» **TASK BRIEF**
Return each line of the records below that contains the word "will".

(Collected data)
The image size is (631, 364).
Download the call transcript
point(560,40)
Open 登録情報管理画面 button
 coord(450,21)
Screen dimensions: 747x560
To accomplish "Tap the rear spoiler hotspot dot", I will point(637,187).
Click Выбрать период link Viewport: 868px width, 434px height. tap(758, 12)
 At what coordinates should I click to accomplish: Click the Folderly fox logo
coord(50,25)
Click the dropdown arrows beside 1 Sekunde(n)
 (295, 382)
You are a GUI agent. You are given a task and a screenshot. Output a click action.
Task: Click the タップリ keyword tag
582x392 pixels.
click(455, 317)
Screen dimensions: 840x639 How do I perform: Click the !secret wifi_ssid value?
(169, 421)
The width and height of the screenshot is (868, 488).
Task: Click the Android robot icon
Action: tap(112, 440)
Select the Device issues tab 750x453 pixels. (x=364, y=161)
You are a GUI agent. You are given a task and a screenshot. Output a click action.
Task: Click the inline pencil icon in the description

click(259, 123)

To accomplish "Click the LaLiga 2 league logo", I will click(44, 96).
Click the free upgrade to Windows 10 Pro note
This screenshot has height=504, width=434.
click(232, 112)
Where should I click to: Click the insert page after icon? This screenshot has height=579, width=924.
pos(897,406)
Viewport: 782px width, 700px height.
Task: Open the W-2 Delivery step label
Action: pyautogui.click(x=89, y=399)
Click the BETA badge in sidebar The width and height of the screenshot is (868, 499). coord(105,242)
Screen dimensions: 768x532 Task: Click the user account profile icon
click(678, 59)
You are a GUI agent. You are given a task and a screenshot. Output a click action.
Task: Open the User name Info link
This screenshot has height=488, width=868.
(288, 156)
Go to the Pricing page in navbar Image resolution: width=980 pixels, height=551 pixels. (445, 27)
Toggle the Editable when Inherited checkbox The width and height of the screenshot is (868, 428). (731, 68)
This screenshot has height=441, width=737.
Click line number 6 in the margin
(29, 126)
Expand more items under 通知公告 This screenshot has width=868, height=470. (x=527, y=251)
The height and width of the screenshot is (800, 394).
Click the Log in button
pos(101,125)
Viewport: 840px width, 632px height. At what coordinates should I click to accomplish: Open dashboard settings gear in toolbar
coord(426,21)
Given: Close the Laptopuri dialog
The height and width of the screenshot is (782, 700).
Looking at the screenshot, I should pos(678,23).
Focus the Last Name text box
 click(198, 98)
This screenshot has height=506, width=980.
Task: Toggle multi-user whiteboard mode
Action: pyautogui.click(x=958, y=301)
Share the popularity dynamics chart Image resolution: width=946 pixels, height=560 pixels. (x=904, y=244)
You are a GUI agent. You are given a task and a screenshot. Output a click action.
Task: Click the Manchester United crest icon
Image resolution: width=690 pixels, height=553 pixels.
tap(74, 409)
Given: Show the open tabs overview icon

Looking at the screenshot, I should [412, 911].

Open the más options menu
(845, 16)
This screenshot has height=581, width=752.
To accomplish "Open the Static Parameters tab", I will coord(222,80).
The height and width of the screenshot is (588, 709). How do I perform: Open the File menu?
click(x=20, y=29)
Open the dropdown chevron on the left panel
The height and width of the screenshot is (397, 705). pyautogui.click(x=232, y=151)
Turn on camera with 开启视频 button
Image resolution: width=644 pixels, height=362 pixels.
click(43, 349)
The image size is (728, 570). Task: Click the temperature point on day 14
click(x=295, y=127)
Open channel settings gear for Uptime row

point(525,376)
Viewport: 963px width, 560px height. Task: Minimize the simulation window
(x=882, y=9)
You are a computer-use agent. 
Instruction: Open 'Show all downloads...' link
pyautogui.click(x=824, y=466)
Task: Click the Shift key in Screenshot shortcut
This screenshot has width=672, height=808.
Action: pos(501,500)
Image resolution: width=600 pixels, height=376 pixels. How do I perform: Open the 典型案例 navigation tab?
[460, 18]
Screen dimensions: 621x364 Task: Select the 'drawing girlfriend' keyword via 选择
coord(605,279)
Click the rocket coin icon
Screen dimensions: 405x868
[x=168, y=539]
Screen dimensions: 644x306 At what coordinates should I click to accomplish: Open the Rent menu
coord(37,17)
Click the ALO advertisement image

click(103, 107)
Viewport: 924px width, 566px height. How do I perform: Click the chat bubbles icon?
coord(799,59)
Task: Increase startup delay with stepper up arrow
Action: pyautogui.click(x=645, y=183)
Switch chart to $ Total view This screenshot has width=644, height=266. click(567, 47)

» **RESPONSE TO THIS EXERCISE**
To accomplish "Tap the rear spoiler hotspot dot", I will point(637,187).
To accomplish "Click the LaLiga 2 league logo", I will click(44, 96).
To accomplish "Open the Static Parameters tab", I will coord(222,80).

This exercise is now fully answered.